Research Goals

II. Research Goals

The Battle of Chemung and the Sullivan-Clinton Campaign were important parts of the American Revolution and the general history of America's relationship with Native Americans. This significance is gaining recognition in the local community, and serving as a point of pride in local community identity. The project's overall goal is to develop a preservation plan for the battlefield as a whole in consideration of specific features and the entire landscape. To achieve this goal, researchers have formulated a set of research goals for this project, and have identified additional goals for future research. Those research goals used for the present research have helped in the identification of historical archives and documents related to the Battle of Chemung, the identification of defining features, and an initial assessment of the integrity and context of the battlefield's defining features and general landscape.

2.1 Identification of Archives and Collections

The first goal of this stage of research was the identification of archives and collections holding historic materials related to the Battle of Chemung and the Sullivan-Clinton Campaign. This identification established a foundation for research, allowing researchers to quickly access relevant records. The documents, images, and letters related to the Battle of Chemung are divided among different institutions and archives. Many documents are part of larger collections with little separation of items related to the Sullivan-Clinton campaign. Our identification of the different institutions and archives with materials related to the campaign noted where in the primary collections Sullivan-Clinton and Chemung materials could be found. This aided our research by allowing a means to prioritize research and efficiently access the materials most helpful to our study; it also establishes a central reference for researchers to use in future studies of this battle and campaign.

2.2 Diverse Perspectives of the Battle

Another main goal was to move our research beyond a basic review of historic documents to gain a more inclusive study of the Battle of Chemung. Research teams reviewed more than the Continental accounts of the battle and included those of British officers, loyalist rangers (Col. Butler), and Native Americans (Capt. Joseph Brant). The inclusion of these accounts provided multiple views of the battlefield. What little historic discussion there is on the Battle of Chemung mostly comes from the Continental's point of view. By accessing the records of British officers, officials, their Loyalist and Native American allies, we were able to better identify who participated in the battle and what were their views of the battle. It also helped to identify the different defining features for each side and how different troops and the opposing sides used alternate features or the same feature in alternate ways. We also collaborated with Native American historians to incorporate a Native American perspective on the campaign and battle. The American Revolution divided loyalties among Native American Nations, and the consequences of the war had a devastating effect on Native American communities, which has persisted in memory through to the present. Native American perspectives may not provide detailed descriptions of the Battle of Chemung and its landscape, but they do provide an important component of history rarely written about the Sullivan-Clinton campaign and its effects on the Confederacy, its constituent nations, and individuals.

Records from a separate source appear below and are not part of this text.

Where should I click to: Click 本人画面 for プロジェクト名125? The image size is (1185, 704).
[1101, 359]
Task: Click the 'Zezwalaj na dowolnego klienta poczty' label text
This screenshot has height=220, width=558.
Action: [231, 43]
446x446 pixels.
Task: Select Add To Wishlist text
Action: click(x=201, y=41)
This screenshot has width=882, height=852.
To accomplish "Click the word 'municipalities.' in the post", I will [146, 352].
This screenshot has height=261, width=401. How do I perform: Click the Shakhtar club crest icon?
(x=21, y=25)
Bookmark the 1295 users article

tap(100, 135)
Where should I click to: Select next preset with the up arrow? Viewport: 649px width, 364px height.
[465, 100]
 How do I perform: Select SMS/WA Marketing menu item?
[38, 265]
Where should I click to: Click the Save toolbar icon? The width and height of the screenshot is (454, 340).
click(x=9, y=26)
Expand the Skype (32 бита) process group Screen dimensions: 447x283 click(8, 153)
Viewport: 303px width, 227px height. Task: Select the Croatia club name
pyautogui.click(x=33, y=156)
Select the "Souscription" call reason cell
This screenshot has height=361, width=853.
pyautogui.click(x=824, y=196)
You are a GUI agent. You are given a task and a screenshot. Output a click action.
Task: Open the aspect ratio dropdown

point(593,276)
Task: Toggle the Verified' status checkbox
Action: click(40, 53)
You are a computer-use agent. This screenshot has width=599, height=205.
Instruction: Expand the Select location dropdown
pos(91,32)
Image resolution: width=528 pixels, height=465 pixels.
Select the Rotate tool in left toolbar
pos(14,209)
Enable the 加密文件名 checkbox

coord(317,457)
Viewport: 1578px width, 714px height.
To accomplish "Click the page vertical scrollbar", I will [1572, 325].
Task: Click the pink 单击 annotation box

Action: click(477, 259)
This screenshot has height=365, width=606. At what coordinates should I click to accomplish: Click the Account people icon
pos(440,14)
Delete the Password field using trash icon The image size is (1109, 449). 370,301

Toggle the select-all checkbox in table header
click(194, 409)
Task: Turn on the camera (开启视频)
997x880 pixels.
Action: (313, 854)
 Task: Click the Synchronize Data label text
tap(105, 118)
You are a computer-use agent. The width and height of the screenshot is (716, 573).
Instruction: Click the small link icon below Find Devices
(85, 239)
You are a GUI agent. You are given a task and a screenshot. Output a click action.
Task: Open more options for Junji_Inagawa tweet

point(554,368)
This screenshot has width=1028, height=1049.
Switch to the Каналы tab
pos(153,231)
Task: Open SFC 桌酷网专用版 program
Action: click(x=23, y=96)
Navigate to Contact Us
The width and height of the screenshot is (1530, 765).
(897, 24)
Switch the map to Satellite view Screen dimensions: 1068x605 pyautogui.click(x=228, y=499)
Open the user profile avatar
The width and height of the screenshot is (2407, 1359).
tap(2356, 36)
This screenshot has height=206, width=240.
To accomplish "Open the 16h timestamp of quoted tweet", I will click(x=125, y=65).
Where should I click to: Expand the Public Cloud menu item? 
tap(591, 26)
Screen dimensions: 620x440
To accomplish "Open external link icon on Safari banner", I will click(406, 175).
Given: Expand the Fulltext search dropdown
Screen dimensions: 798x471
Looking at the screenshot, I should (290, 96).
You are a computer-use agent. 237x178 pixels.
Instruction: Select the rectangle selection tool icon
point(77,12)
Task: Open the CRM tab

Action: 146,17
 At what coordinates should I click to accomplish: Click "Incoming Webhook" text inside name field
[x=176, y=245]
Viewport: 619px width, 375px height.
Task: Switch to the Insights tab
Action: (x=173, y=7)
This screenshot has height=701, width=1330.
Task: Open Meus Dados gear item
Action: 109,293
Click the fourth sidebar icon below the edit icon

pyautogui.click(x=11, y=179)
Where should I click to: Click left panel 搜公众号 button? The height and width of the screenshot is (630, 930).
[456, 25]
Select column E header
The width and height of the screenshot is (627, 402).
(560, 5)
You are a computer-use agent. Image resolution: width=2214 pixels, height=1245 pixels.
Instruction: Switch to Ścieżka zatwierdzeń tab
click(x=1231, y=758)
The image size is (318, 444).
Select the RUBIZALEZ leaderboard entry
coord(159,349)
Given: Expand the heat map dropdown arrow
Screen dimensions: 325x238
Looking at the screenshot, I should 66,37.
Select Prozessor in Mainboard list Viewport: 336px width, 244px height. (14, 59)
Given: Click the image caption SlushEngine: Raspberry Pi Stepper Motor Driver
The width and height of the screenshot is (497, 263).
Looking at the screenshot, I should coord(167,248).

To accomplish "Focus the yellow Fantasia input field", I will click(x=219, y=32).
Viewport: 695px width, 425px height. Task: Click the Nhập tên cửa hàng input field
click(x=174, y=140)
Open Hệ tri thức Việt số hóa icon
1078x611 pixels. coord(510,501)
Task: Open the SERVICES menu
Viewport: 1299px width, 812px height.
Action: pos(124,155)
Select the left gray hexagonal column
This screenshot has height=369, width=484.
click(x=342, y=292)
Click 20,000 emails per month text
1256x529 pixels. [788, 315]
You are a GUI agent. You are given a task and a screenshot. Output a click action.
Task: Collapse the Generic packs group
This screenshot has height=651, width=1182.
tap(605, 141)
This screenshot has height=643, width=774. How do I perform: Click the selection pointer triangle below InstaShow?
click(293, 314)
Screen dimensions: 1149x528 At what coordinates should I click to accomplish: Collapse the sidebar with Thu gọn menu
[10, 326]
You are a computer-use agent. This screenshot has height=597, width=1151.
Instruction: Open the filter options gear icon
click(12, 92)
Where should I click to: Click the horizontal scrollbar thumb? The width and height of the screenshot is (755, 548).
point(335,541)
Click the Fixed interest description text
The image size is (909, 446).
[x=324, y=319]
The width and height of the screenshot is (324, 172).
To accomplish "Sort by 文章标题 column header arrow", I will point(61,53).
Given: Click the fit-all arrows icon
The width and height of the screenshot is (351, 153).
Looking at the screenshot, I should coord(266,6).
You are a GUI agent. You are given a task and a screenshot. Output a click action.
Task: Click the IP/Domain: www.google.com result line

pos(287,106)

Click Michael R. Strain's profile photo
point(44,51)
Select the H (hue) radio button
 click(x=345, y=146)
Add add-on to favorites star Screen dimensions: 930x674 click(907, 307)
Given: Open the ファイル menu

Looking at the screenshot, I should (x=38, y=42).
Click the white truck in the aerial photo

2.3 Defining Features of the Battlefield

A goal building on the historic research was to use the associated documents to identify the defining features of the battlefield according to KOCOA standards. KOCOA is an application of military terrain analysis and an acronym categorized as Key Terrain, Observation and fields of fire, Cover and concealment, Obstacles, and Avenues of Approach and Retreat. The categorization of the battle's defining features provides standardization in the interpretation of the battle's flow and its landscape. Researchers determined the general locations of defining features by reviewing historical texts, oral histories, and maps. Field survey and GIS analysis helped to refine the perception of how the troops used these features, most specifically by interpreting firing ranges of weaponry probably used during the battle. Changes in the landscape noted by identification of disturbance noticed on the landscape's surface and by using historic maps that post date the battle allowed an initial assessment of the features' integrity. The characterization of these features using a KOCOA analysis allowed researchers to determine what function each feature had in the battle and how each feature influenced the course of the battle. These features were then initially mapped into a geographic information system (GIS) for review on the actual relation to the present landscape. This information allowed us to prioritize features that we were able to map in the current landscape. We followed the initial mapping with a field map survey, in which field teams walked portions of the battlefield mapping those landmarks and features present in the current landscape that related to the identified defining features of the battlefield.

2.4 Identifying the Boundaries of the Battlefield

The mapping and further analysis in the GIS allowed us to achieve our last research goal for this project - identifying the overall boundaries of the battle and its defining features. Contextual information on the defining features allows an evaluation of defining feature boundaries, as well as the boundaries for the study area, core area, and potential National Register area. All this information still requires a "ground truthing" or archeological field survey to more accurately determine the integrity of the major defining features and answer questions related to the history of the battle.

2.5 Research Design and Future Preservation Planning

Future research goals move beyond the research established in this report. This report details the battle's defining features and prioritizes them according to their influence on the battle and initial integrity assessment. The next step is to use this priority classification to determine further research questions. The primary one is the determination of integrity of battlefield deposits associated with the defining features as identified by the presence of subfeatures (trenches, postholes, or fire pits) and concentrations of battle related artifacts in a spatial pattern reflective of troop positions or movements during the battle. More specific research questions for future research are presented in Section 8.2.